2.6.0-test11-wli-2

From: William Lee Irwin III
Date: Thu Dec 11 2003 - 00:30:53 EST


Successfully tested on a Thinkpad T21 and 32GB NUMA-Q. Any feedback
regarding performance would be very helpful. Desktop users should
notice top(1) is faster, kernel hackers that kernel compiles are faster,
and highmem users should see much less per-process lowmem overhead
(but nothing truly radical like pgcl or 4/4).

This release features 4KB stack fixes for task_pt_regs(), and is vastly
cleaned up compared to the test8 release. It also features the wchan
and major/minor fault accounting fixes. I still need to fold the
anobjrmap fixes into the original patches and find some alternative way
for smbfs and ncpfs to do whatever d_validate() was doing for them (they
won't compile until I do; for now, they depend on CONFIG_BROKEN). I
also need to find a coherent way to incorporate the cleanups for pte
caching suggested by akpm without bloating the pte cache on small boxen.

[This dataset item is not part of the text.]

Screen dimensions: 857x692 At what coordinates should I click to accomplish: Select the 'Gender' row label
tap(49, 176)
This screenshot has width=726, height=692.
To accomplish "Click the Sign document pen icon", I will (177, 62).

It's also worth noting that the patches "originally due" to someone
were just plucked off of the list by me (in some cases, they just first
implemented of the idea), so be sure to ascribe all the credit to
them, and all the bugs to me. I wasn't sure of a complete (or even
partial) list of those to credit for top-down vma allocation, hence
"various", though it was jejb who described the glibc workaround.

Available from:
ftp://ftp.kernel.org/pub/linux/kernel/people/wli/kernels/2.6.0-test11/patch-2.6.0-test11-wli-2.gz

336 files changed, 4668 insertions(+), 3054 deletions(-)


-- wli

1: highpmd
-- originally due to aa as part of pte-highmem
-- from scratch implementation based on 2.6 highpte
Shove middle level pagetables into highmem PAE process
scalability, for a lowmem savings of 20KB/process. This
is a large fraction of the per-process lowmem overhead.

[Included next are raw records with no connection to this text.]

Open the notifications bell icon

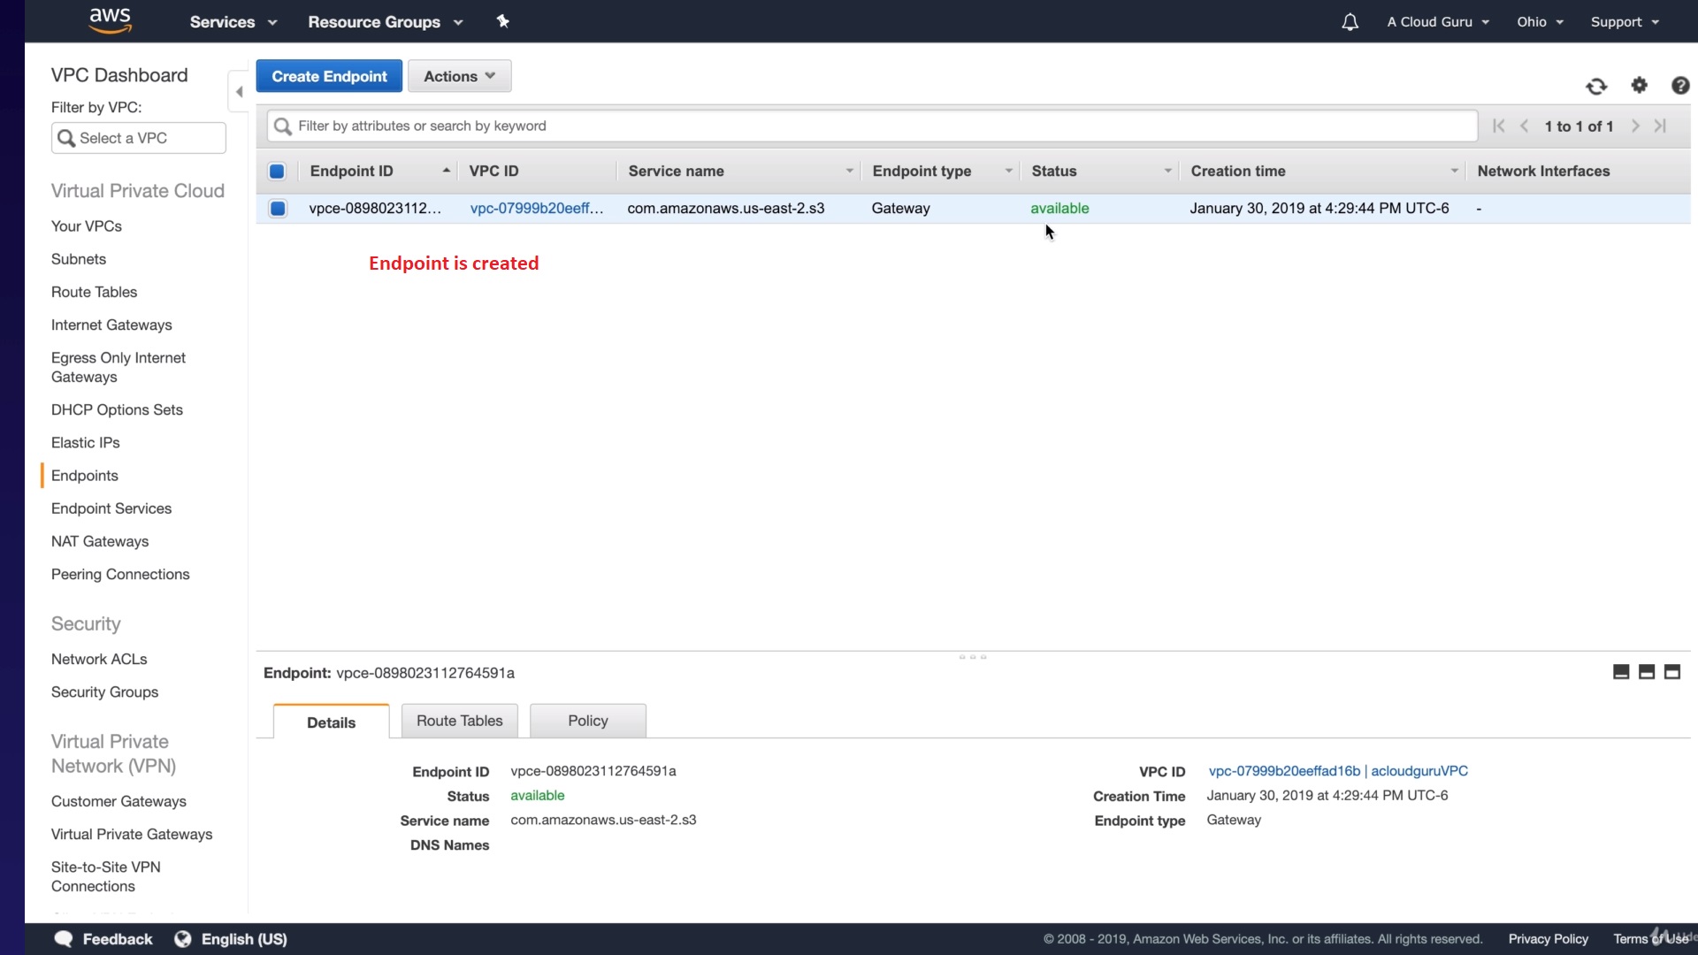(1350, 22)
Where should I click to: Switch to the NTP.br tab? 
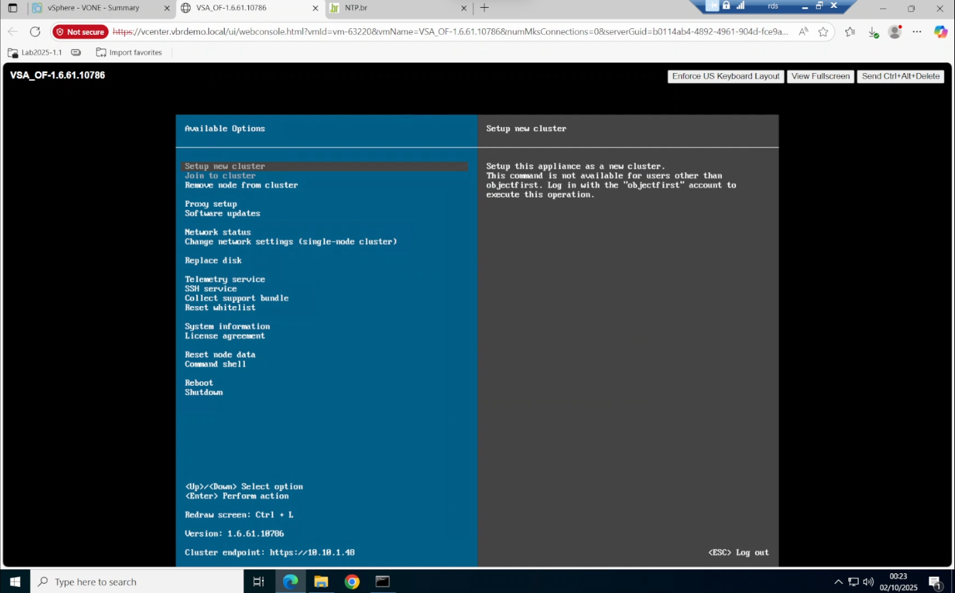point(356,8)
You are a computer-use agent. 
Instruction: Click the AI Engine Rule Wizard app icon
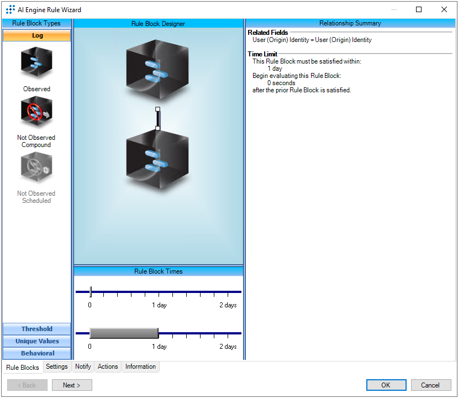(10, 9)
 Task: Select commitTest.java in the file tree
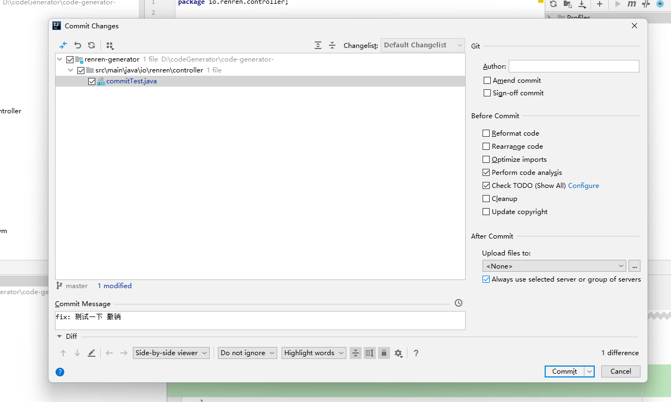pos(131,81)
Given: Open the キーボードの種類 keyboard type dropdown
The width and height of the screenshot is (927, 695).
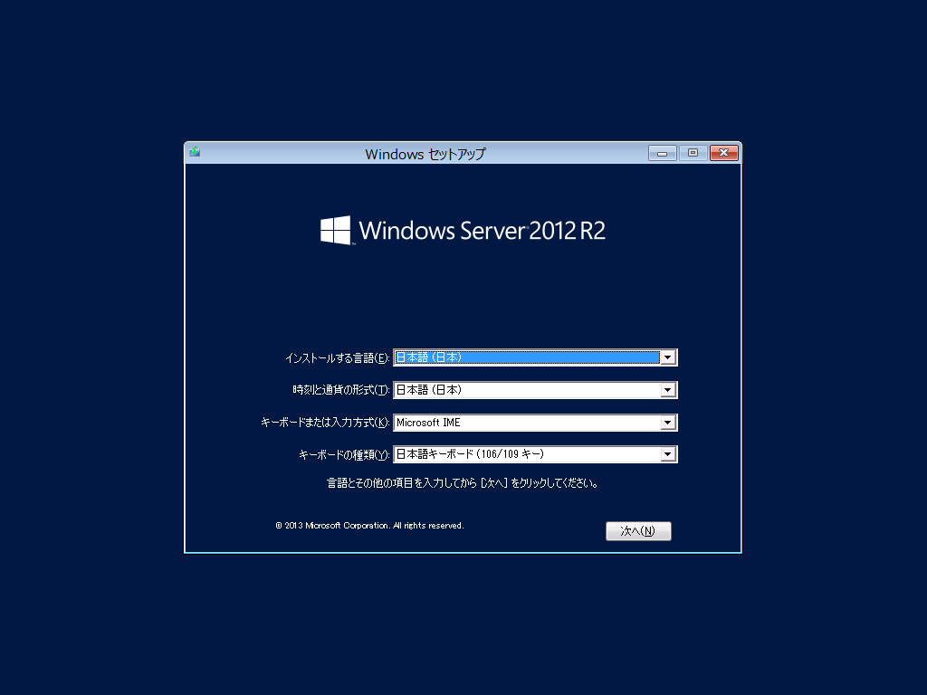Looking at the screenshot, I should [x=667, y=453].
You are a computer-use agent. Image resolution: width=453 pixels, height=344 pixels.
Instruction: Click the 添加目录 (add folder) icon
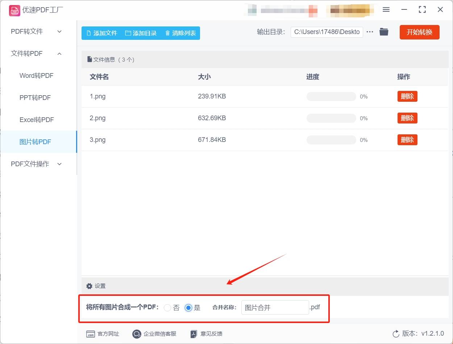[128, 33]
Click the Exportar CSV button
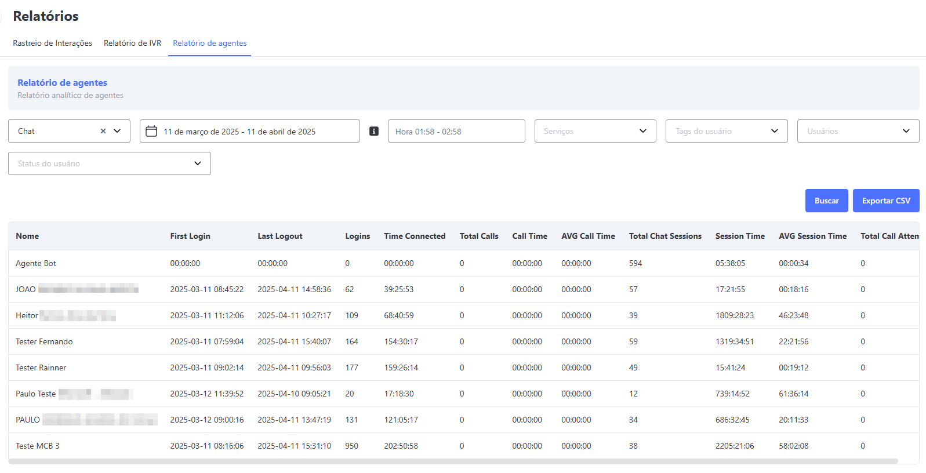The width and height of the screenshot is (926, 473). point(885,201)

2: O(1) buffered_rmqueue()
Make zone->lock hold time independent of batch counts
with a revised page allocator algorithm.

3: i386 pte caching
Highpte-compatible implementation of leaf pagetable
node caching. Should eliminate pte_alloc_one() from
profiles as well as conserve cache.

4: O(lg(n)) proc_pid_readdir()/proc_task_readdir()
Make /proc/ task enumeration scalable by organizing
lists as rbtrees for O(lg(n)) list seeks. To see how
effective this is, try doing the following:
(a) start up top(1)
(b) for n in `seq 1 1024`; do sleep 60; done
... and watch -wli whale on mainline with vastly
reduced cpu consumption.

5: O(1) proc_pid_statm()
-- originally due to bcrl
proc_pid_statm() involves a vma list walk for every
process on the system. This patch keeps count of the
statistics instead for extreme process scalability:
as they're integers, no per-process locks are required.

6: kmap_atomic() microoptimizations
Trivial microoptimization that have been in RHAS for years.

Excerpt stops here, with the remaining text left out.